Certainly from Beowulf on down, the four stress has been the main accentual line. But accentual pentameter can be written. Here is a perfectly competent example by new member Henry Quince which we discusseed not long ago over at Deep End:
Adjustable Wench
A flibbertigibbet of little account, I thought her;
She’d do for a time, though young for this old grizzled beard.
It little deterred me that people might think her my daughter —
just so long as she gave me my oats, though I boozed and I leered.
A dancer she was, so she told me; I asked her no more,
and assumed from her coquettish looks that she’d rather not spell
out in detail the dancing she did, or what costume she wore
or discarded at work; but if cynics can fall, then I fell.
It wasn’t her bedcraft alone, though that was a marvel.
(I’d call it an effing one, aiming at literal fact,
but that would fall short: for this was sublimely ineffable,
the ultimate premier cru of the physical act.)

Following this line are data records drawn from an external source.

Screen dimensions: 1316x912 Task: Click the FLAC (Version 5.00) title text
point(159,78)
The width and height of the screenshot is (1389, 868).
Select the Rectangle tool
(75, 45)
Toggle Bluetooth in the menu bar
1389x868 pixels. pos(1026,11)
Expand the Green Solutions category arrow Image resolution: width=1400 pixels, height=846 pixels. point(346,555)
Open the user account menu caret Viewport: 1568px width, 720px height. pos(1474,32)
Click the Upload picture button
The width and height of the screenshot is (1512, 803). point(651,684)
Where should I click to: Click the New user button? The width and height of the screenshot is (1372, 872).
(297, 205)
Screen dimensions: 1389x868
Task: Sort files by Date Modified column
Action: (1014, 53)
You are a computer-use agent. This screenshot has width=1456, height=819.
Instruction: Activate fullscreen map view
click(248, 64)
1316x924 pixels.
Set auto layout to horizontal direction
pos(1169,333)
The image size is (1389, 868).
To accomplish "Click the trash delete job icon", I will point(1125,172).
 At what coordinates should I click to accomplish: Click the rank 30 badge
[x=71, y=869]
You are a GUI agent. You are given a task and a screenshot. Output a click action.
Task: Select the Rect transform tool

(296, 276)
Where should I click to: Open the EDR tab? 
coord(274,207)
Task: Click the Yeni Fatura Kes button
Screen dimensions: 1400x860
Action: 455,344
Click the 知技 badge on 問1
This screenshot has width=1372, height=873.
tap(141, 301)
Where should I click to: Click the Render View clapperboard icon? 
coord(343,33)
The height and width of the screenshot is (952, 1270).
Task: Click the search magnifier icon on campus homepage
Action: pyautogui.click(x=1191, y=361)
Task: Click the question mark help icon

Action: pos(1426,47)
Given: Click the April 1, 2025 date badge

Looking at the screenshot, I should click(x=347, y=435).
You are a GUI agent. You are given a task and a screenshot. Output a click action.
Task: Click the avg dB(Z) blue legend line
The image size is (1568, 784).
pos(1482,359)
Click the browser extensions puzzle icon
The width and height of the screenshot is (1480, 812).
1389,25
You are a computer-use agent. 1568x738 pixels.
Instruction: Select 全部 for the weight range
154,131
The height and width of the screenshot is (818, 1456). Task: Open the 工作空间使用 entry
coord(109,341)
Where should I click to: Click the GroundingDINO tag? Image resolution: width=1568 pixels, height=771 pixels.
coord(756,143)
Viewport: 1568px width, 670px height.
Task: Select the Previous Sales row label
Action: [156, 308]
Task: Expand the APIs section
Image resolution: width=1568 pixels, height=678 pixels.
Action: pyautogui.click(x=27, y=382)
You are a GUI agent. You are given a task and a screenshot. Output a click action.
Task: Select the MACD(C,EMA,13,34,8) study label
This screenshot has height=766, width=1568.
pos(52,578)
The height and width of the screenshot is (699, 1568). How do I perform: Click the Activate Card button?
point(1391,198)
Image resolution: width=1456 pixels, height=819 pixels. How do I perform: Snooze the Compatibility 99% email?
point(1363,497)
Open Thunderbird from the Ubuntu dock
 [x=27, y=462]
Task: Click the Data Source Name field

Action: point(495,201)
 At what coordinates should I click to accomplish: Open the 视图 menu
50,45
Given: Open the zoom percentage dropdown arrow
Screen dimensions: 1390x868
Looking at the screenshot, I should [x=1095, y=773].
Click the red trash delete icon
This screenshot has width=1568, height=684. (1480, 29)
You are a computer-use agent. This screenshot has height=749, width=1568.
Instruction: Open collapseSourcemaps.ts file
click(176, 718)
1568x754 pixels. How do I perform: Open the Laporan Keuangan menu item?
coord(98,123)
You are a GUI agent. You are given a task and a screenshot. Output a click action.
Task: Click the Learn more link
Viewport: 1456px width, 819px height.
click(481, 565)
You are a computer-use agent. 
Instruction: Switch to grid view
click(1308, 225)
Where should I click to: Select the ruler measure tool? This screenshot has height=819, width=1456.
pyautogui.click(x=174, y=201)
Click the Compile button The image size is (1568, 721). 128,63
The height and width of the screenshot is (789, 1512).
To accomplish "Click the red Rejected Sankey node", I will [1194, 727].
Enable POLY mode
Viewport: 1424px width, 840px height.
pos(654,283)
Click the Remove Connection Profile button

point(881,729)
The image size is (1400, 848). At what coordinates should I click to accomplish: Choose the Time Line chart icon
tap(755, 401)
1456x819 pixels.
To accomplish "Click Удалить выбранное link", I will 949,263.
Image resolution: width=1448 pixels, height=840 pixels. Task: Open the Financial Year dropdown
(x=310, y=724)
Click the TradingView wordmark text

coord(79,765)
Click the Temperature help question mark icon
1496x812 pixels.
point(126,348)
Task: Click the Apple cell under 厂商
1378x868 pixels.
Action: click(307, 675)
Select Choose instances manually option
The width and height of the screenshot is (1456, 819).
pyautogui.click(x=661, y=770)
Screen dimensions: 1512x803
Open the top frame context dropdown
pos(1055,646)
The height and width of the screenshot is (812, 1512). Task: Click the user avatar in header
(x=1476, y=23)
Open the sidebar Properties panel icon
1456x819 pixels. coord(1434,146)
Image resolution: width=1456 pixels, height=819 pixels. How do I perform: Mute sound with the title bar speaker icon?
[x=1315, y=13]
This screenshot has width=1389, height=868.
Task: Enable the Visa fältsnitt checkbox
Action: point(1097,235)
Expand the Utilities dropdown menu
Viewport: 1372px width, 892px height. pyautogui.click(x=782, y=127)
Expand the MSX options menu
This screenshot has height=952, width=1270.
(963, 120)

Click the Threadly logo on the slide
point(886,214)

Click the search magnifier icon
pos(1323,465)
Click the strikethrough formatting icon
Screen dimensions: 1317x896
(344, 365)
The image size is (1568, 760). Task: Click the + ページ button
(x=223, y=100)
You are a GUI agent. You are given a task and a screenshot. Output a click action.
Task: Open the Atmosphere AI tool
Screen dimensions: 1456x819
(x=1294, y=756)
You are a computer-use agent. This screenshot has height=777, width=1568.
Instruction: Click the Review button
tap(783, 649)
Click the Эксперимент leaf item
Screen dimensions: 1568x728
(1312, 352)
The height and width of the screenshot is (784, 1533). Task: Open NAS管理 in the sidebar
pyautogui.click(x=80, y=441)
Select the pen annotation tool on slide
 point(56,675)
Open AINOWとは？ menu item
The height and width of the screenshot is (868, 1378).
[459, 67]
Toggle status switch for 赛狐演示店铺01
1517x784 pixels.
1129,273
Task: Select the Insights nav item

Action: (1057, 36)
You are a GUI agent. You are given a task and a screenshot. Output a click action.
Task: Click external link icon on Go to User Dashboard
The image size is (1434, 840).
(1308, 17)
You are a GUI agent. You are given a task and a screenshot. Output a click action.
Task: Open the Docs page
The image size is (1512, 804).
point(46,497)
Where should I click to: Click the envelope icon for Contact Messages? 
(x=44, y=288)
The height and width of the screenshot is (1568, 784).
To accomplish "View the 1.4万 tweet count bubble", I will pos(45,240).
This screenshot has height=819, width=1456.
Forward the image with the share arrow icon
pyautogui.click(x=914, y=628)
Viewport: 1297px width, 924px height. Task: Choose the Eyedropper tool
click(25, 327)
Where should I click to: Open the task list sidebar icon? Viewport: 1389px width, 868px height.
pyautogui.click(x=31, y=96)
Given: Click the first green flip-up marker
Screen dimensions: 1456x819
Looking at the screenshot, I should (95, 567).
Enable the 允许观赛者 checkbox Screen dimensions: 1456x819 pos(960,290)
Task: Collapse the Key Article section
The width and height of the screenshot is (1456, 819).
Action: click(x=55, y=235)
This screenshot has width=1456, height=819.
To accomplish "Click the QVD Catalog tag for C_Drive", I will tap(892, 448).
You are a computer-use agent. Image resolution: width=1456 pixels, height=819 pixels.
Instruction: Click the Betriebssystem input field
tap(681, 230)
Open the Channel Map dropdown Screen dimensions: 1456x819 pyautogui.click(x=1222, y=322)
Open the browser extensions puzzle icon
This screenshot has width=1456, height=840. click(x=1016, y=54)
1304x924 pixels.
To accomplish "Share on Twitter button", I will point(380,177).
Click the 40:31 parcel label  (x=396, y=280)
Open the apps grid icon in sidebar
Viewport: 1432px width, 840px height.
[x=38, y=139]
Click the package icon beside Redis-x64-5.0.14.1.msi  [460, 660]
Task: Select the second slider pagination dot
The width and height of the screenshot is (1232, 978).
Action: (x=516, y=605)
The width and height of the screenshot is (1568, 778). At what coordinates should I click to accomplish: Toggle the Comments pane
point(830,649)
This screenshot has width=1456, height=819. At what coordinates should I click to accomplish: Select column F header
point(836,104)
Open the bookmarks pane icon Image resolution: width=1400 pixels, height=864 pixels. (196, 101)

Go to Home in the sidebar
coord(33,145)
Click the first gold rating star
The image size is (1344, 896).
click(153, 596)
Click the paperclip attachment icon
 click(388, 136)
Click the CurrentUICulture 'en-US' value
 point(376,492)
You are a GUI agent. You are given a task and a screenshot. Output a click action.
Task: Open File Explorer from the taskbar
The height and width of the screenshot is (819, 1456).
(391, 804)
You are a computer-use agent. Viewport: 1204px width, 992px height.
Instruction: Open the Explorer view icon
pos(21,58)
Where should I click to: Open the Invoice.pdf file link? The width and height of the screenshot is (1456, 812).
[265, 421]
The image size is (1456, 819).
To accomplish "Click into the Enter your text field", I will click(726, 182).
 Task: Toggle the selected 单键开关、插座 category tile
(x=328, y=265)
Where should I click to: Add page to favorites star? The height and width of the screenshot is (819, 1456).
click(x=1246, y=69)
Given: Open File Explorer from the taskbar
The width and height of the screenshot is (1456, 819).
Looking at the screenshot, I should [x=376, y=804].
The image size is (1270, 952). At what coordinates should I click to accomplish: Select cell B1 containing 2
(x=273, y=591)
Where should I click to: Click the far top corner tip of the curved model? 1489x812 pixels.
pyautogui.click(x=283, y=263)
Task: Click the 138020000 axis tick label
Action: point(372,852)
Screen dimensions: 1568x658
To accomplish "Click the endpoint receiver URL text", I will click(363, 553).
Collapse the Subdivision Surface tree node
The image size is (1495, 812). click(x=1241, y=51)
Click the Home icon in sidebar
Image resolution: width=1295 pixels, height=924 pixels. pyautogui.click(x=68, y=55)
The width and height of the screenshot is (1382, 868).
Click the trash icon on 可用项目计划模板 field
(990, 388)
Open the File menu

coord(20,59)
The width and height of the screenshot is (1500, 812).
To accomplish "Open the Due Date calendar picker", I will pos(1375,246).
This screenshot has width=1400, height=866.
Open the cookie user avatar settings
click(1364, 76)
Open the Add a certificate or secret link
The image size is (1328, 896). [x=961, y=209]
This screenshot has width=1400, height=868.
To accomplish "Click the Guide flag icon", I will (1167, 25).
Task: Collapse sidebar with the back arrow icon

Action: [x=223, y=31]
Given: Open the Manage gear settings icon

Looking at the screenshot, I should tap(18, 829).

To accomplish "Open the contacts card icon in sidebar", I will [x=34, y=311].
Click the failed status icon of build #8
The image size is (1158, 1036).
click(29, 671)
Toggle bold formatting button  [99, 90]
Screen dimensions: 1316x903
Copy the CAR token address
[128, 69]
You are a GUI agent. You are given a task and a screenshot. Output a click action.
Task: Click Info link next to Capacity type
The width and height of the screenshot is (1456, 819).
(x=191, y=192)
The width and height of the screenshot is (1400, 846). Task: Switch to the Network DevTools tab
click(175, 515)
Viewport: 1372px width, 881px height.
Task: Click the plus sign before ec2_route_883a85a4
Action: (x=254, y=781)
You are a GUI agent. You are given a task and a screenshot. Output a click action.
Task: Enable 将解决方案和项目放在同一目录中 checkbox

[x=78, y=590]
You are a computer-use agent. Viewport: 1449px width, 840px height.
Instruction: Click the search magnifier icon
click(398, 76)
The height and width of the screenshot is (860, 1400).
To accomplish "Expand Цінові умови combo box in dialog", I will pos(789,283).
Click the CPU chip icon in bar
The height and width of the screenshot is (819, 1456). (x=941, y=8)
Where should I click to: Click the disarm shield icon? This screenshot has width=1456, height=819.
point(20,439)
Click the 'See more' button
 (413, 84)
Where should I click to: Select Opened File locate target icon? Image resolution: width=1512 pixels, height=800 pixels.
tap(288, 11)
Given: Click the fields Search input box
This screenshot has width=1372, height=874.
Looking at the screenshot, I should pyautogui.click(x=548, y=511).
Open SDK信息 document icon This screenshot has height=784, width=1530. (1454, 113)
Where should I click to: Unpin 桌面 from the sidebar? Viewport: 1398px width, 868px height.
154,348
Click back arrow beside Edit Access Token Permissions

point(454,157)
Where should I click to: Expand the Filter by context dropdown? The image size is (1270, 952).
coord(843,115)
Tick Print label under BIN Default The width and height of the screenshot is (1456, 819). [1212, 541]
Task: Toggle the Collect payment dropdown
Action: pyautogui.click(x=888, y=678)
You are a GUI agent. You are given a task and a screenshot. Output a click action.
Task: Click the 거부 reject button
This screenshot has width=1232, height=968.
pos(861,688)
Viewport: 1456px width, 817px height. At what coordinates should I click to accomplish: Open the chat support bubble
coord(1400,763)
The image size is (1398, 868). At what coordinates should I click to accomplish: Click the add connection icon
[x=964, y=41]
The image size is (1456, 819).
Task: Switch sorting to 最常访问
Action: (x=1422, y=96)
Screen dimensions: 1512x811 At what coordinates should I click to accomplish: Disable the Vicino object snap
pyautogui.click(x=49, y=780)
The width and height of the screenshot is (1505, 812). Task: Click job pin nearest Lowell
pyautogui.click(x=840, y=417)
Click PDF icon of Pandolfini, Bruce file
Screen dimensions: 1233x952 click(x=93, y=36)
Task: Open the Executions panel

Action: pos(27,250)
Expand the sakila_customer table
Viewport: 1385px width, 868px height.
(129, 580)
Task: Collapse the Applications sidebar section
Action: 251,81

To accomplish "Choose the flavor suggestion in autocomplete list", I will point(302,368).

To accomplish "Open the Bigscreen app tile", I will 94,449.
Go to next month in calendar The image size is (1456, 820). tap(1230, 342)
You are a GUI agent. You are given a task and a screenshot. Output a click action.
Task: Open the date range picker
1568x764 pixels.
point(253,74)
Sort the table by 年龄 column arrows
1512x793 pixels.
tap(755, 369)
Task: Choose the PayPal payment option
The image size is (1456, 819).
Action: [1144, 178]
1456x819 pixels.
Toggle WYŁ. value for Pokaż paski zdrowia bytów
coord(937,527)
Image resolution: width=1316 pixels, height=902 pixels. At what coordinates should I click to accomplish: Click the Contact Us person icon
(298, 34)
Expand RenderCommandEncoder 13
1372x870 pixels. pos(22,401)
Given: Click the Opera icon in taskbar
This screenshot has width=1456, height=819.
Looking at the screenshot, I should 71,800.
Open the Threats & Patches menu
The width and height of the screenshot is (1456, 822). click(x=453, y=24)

But that magic of hers! While I happily left it as mystery,
Her body’s quicksilver enacted an ageing man’s dream
And I shared little else of myself or my life; in our history,
As short as it was, that never was part of my scheme.
It was always at my place we met, a long afternoon;
and we never discussed why this was the pattern, not that.
But one day, one morning, I answered a whim, none too soon,
and strolled to the street where she lived, and called at her flat.
She came to the door in a robe, and missed not a beat.
She welcomed me in, to strains of Saint-Saëns, and I took
it all in with a glance, and turned on my heel in some heat —
The man in her bed, and the wine, and the poetry book.
So I left in a furious temper, slamming the door.
The old story, yes; but what cut my heart to the core
Was the man — some years older than I, a wreck on the shore
Of old age — and her red and black ballet shoes ranged on the floor.